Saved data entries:
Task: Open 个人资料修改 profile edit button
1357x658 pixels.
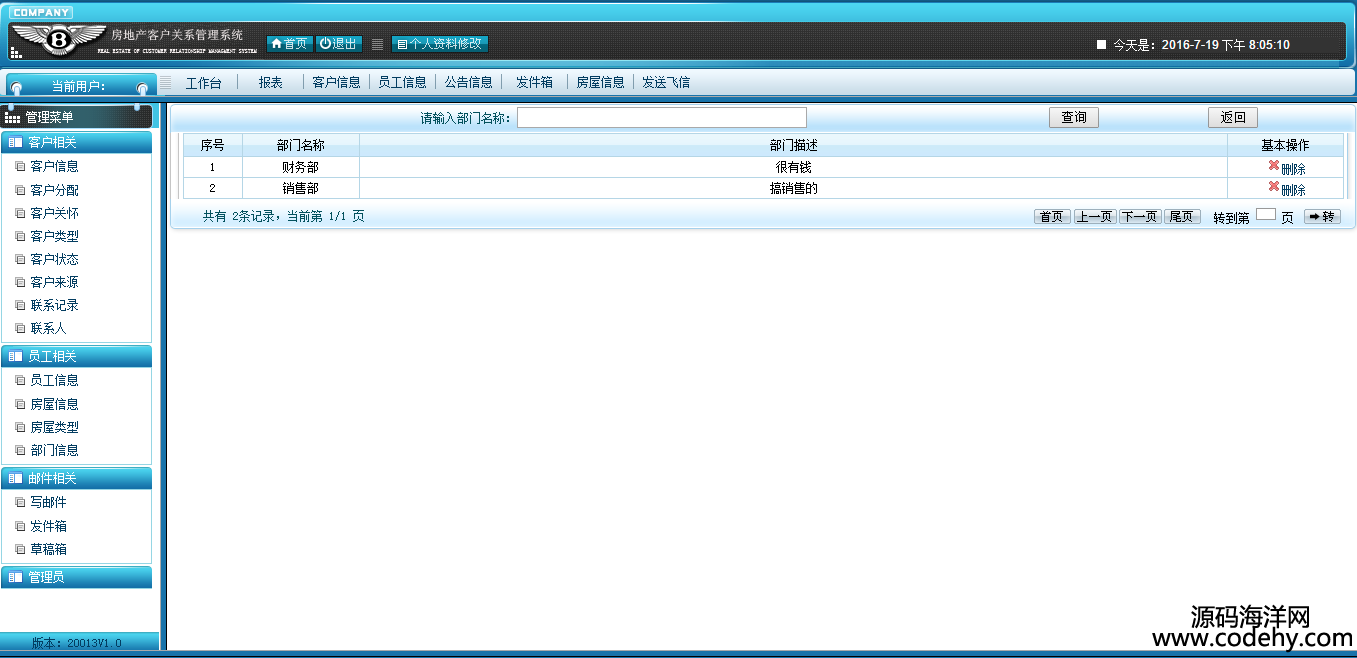Action: click(440, 44)
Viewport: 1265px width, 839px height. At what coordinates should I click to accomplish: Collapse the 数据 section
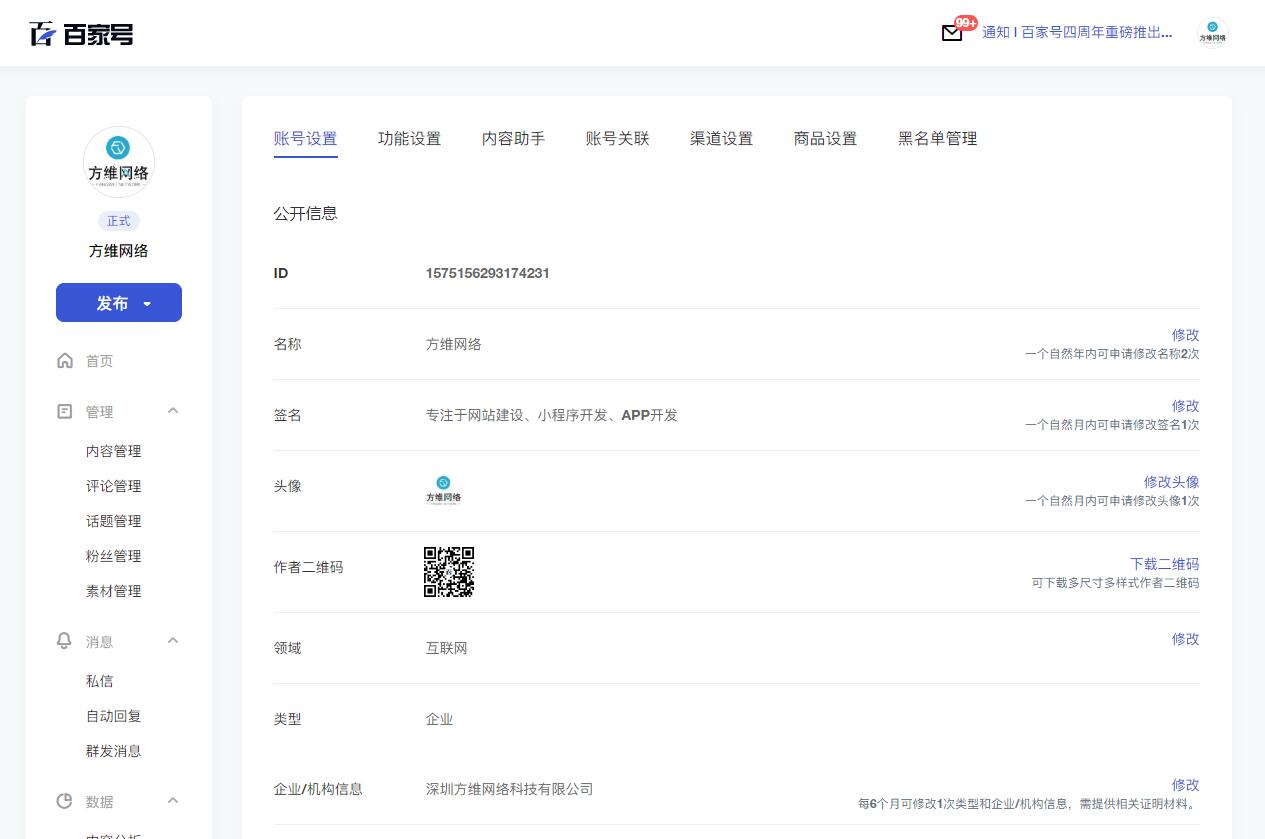click(x=173, y=800)

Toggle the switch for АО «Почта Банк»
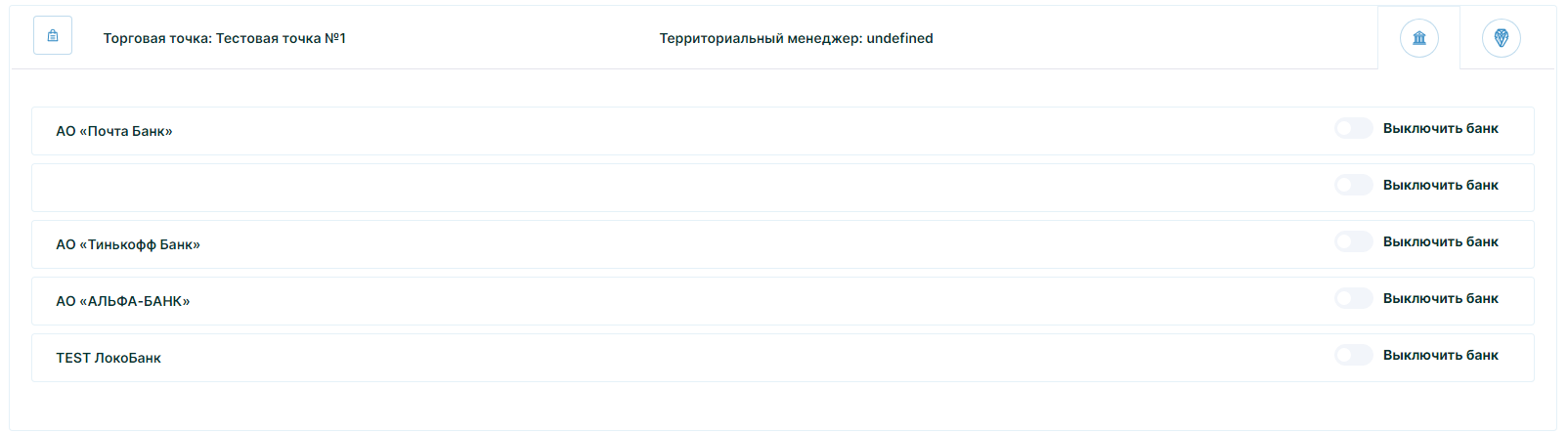[x=1354, y=128]
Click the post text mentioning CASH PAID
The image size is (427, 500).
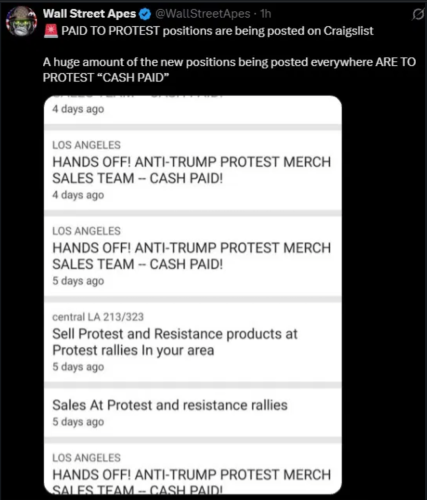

What you have to do ->
Output a verbatim copy of the entries and skip the pictures.

Task result ->
Task: Open 个人资料修改 profile edit button
1357x658 pixels.
Action: click(440, 44)
Viewport: 1265px width, 839px height. At what coordinates should I click to accomplish: Collapse the 数据 section
click(x=173, y=800)

Toggle the switch for АО «Почта Банк»
[x=1354, y=128]
Click the post text mentioning CASH PAID
The image size is (427, 500).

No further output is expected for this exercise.